While such leaders as Jefferson, James Madison and George Mason were prime architects in making religious liberty a fundamental freedom in U.S. life, nothing permanent has been settled. Recent court cases in New York and Alabama strikingly illustrate the complexity of the issue.

In May, a federal district court in White Plains, N.Y., ruled the Bedford School District erred by permitting third-graders to make models of a Hindu god and by including New Age devotionals at an Earth Day assembly. Judge Charles L. Brieant III agreed with the Roman Catholic parents who originated the suit by ruling that the school should not have asked students to make "worry dolls," which some people believe can ward off evil spirits when left under a pillow.

Brieant called the worry dolls "a rank example of teaching superstition to children of a young and impressionable age." He rebuked a third-grade teacher's lesson on India in which 8-year-olds were asked to make paper representations of the Hindu god Ganesha. He found no "educational justification for telling young, impressionable students to construct images of a known religious god."

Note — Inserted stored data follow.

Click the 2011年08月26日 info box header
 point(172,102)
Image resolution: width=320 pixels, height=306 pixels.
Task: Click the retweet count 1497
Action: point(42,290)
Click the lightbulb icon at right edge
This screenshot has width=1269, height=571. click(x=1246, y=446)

The judge was equally harsh on Earth Day school assemblies that asserted: "The mother of us all is the earth. The father is the sun." In prohibiting such programs, Brieant termed them "truly bizarre."

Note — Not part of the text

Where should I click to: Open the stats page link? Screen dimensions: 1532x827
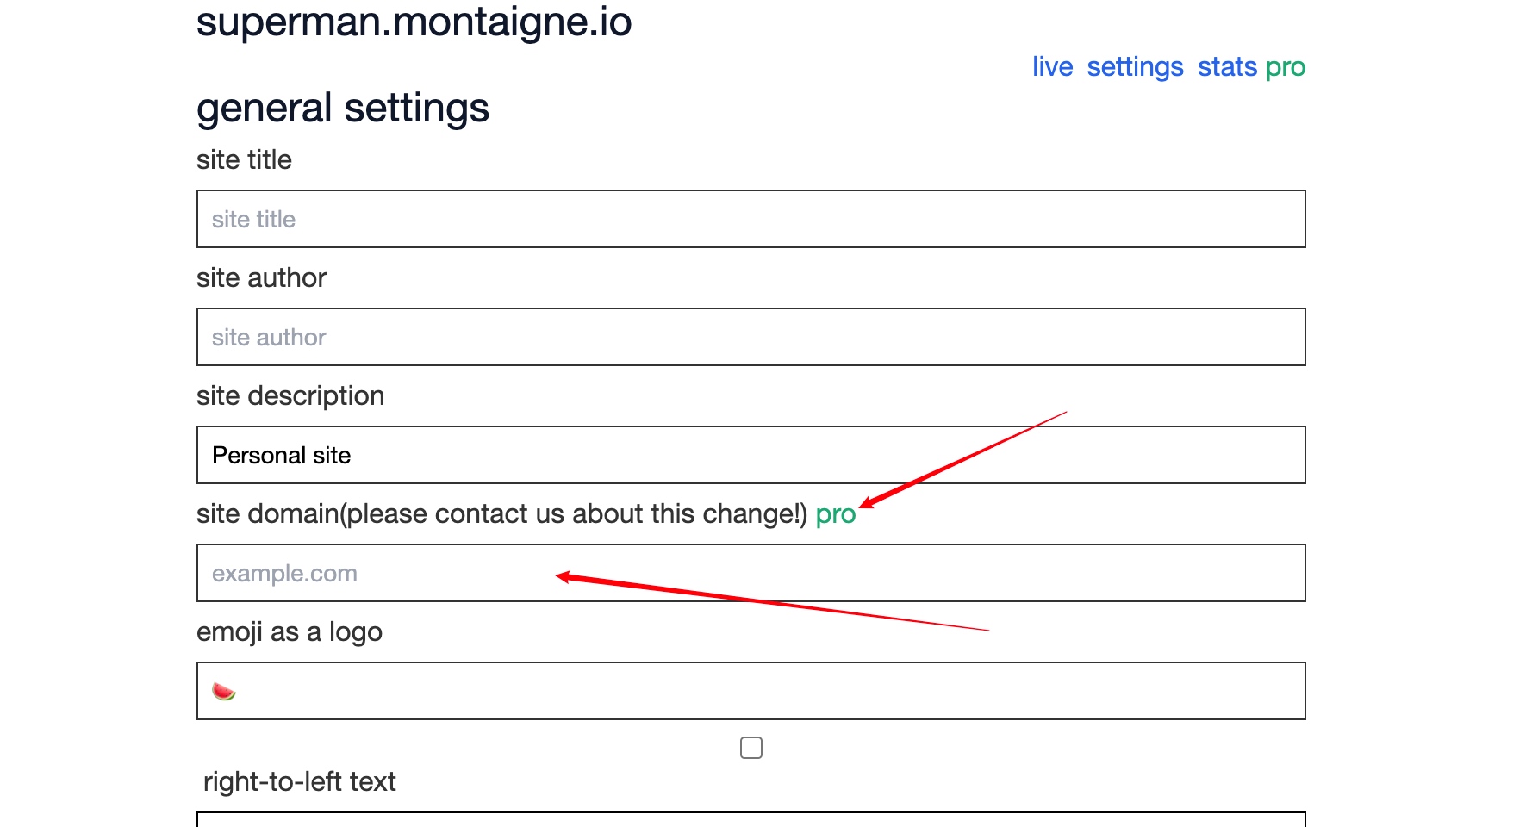click(1227, 66)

Interestingly, Brieant struck down only three of the 15 separate claims brought by the irate Catholic parents. The other 12 educational practices, including readings on the life of Buddha, yoga exercises, meditation and lectures on crystals, presented no constitutional problems for the judge. As in all such cases of mixed results, the parents and the school district both claimed victory.

In July, the U.S. Court of Appeals in Atlanta ruled students in Alabama could pray on their school's public-address system and at graduations as long as school officials are not involved. The case began three years ago when a vice principal of an Alabama high school filed suit, contending any form of prayer permitted in a public school from whatever source was forbidden under the First Amendment.

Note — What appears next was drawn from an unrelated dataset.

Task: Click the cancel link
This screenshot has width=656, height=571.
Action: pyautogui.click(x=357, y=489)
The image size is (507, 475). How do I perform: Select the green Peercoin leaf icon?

This contention was upheld by a federal district court, but Fob James, Alabama's governor at the time, vigorously fought the ruling, saying the First Amendment did not apply to the state of Alabama. The issue became a focus for pro-prayer student demonstrations around the state. And some politicians, following James' lead, fiercely attacked the district court's decision.

The three-member appellate court unanimously overturned the lower court, arguing that "permitting students to speak religiously signifies neither state approval or disapproval _ the state acknowledges its constitutional duty to tolerate religious expression. Only in this way is true neutrality achieved."

But, as in New York, little seems to have been resolved by this decision.

Foes of prayer in public schools promise to take the case to the U.S. Supreme Court. They called the court decision "unprincipled and unconscionable" because it permits students to use state facilities to foster their specific brand of religion. In a strange legal quirk, the latest ruling prevents coaches and other school officials from participating in such activities as the prayers of school athletic teams.

Student prayers yes! Faculty prayers no!

Now members of other religions who are required to attend school but don't share the beliefs of those who use the PA system will be captive to their fellow students' prayers. Because of the state's demography, most of the prayers in Alabama will be Protestant Christian in nature, but if the court ruling remains valid, I foresee a chaotic situation within public schools when Jews, Catholics, Muslims, Hindus, Buddhists, New Agers, Hare Krishnas, Wiccans, Mormons and a host of other religions will demand equal prayer time on the PA and at graduations.

Sadly, this kind of unnecessary spiritual competition can divide a community and lead to violence. It is precisely what Jefferson and his colleagues sought to avoid by their insistence on church-state separation.

_ Rabbi Rudin is the national interreligious affairs director of the American Jewish Committee.